Text provided »
** BEGIN **
Attributing Extreme Weather Events and Mean Climate Change using Dynamical and Event Storylines
- 1Institute of Coastal Research - Analysis and Modelling, Helholtz-Zentrum Hereon, Geesthacht, Germany
- 2Departamento de Ciencias de la Atmósfera y los Océanos, Facultad de Ciencias Exactas y Naturales, Universidad de Buenos Aires, Buenos Aires, Argentina
- 3Centro de Investigaciones del Mar y la Atmósfera, Consejo Nacional de Investigaciones Científicas y Técnicas, Universidad Nacional de Buenos Aires, Buenos Aires, Argentina
- 4Instituto Franco Argentino sobre estudios de Clima y sus impactos (IFAECI-UMI3351), Centre National de la Recherche Scientifique, Buenos Aires, Argentina
- 5Department of Meteorology, University of Reading, Reading, United Kingdom
- 6Jülich Supercomputing Centre, Forschungszentrum Jülich, Jülich, Germany
The impact of extreme weather events on society, as well as natural systems, have been increasingly damaging. Climate change has altered the frequency and intensity of these extremes. The question remains how quantifiable that influence is, so that society can prepare itself for the future, and reduce possible negative impacts.
** END **
Source data »
** BEGIN **
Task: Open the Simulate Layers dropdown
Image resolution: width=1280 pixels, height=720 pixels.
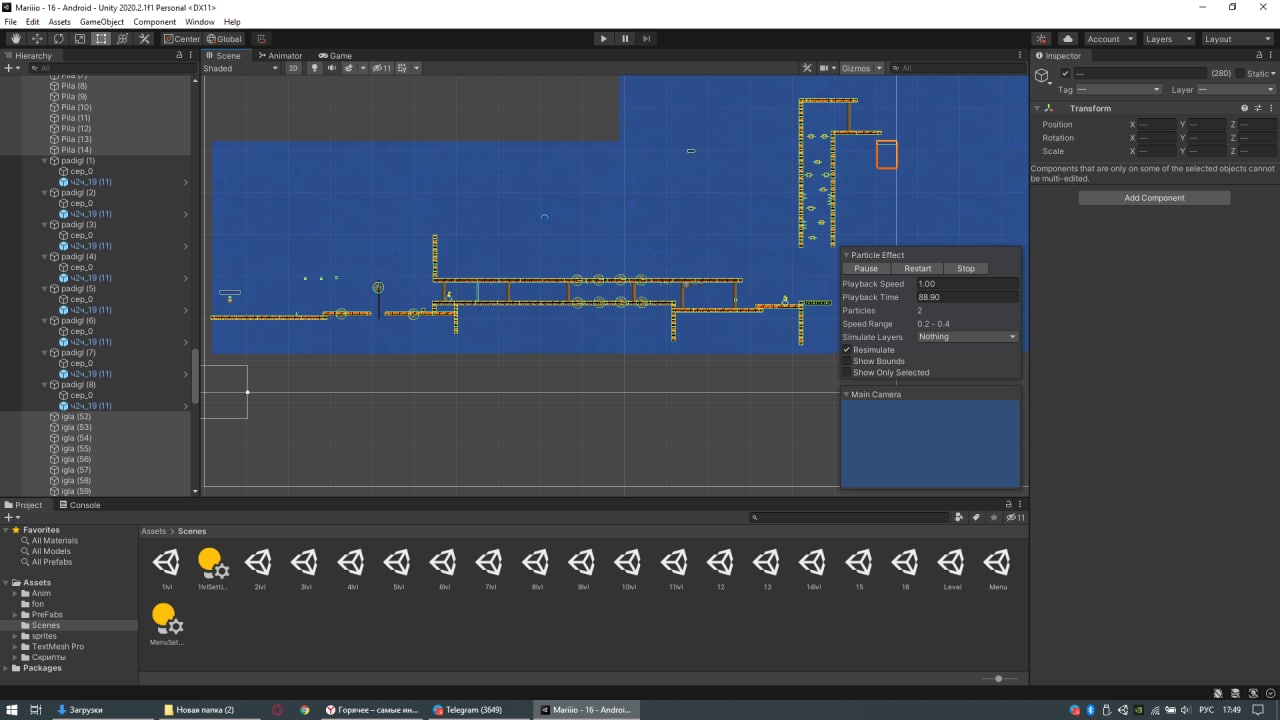Action: [967, 337]
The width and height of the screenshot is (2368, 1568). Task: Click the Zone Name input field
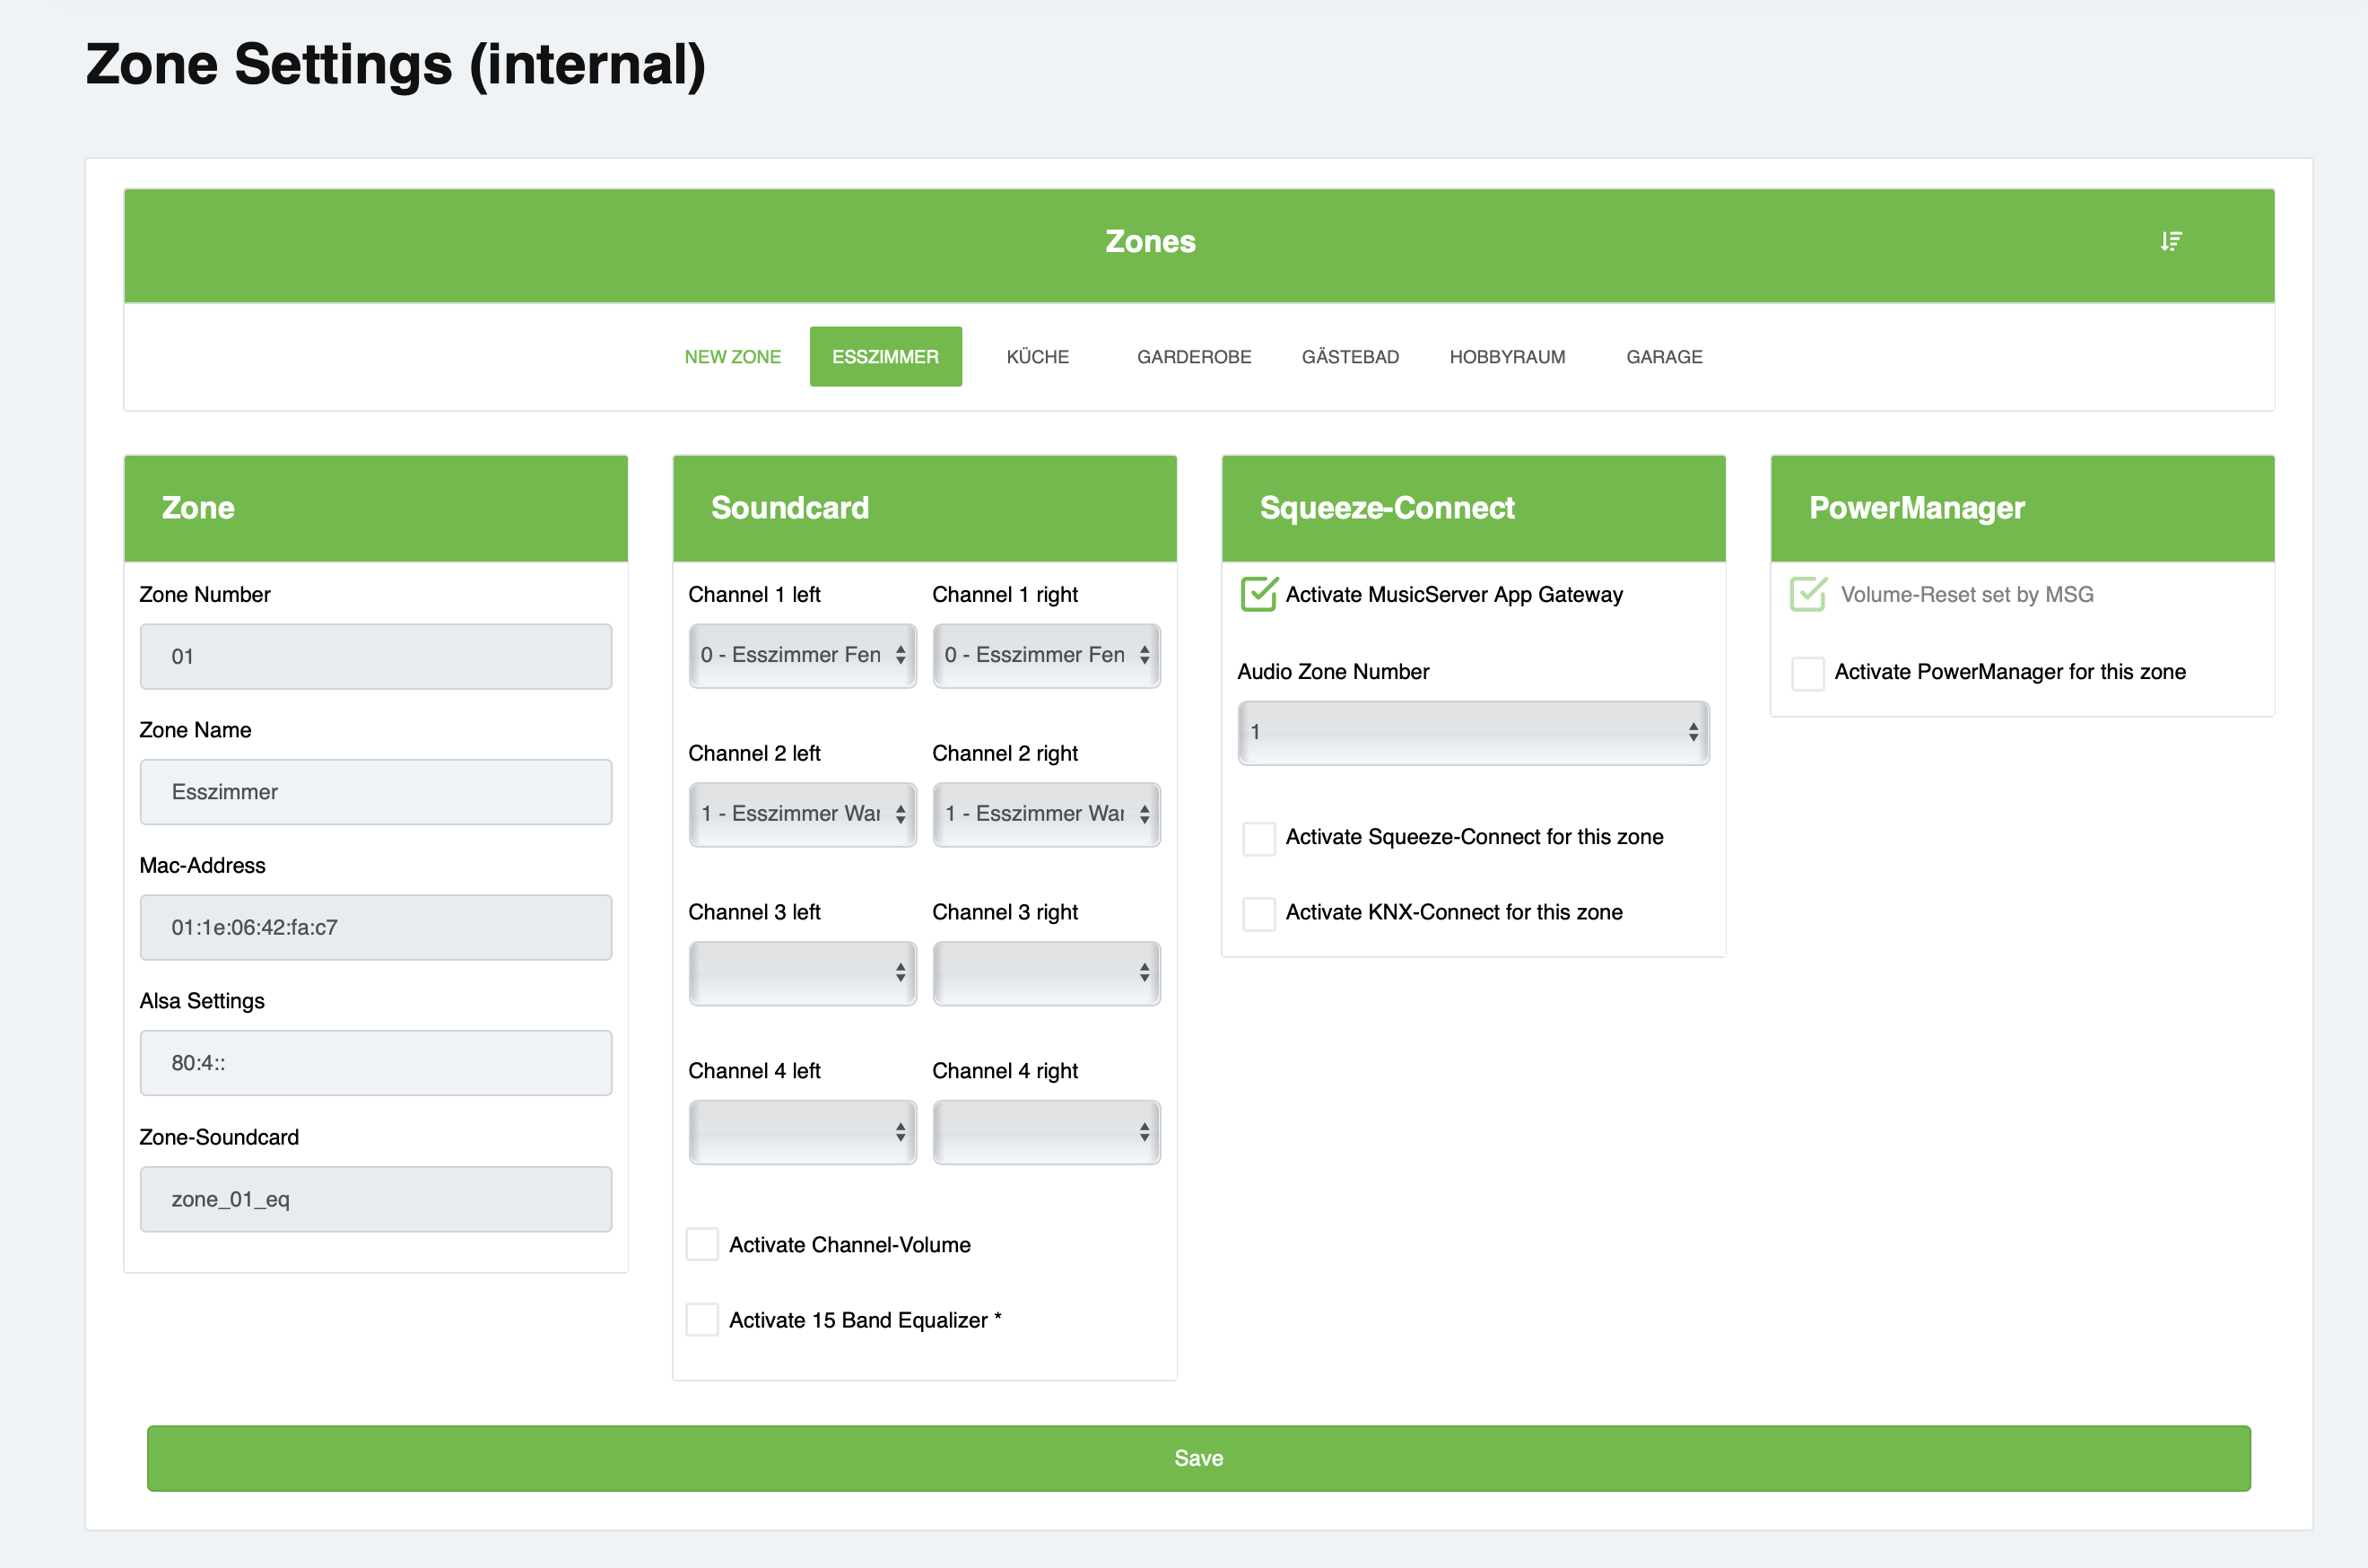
** END **
Prompt 1 »
According to the extreme weather text, why does it matter how well the influence of climate change on extremes can be measured?
Prompt 2 »
Carry on the extreme weather text from its last sentence.

Expected answer 1 »
Measuring it would let society prepare for the future and reduce possible negative impacts. This matters because extreme weather events have become more and more damaging to society and natural systems, and climate change has altered how often they happen and how intense they are.

Expected answer 2 »
Storylines are a conditional attribution method, that aids the understanding of climate change influence on extreme weather events, as well as mean climate change, by quantifying the climate signal. Instead of trying to estimate if or when a certain level of warming would happen, storylines show the effect such a climate change level would produce if it occurs. Conditioning on the dynamical part of the climate change signal strongly reduces uncertainties and makes the attribution quantifiable.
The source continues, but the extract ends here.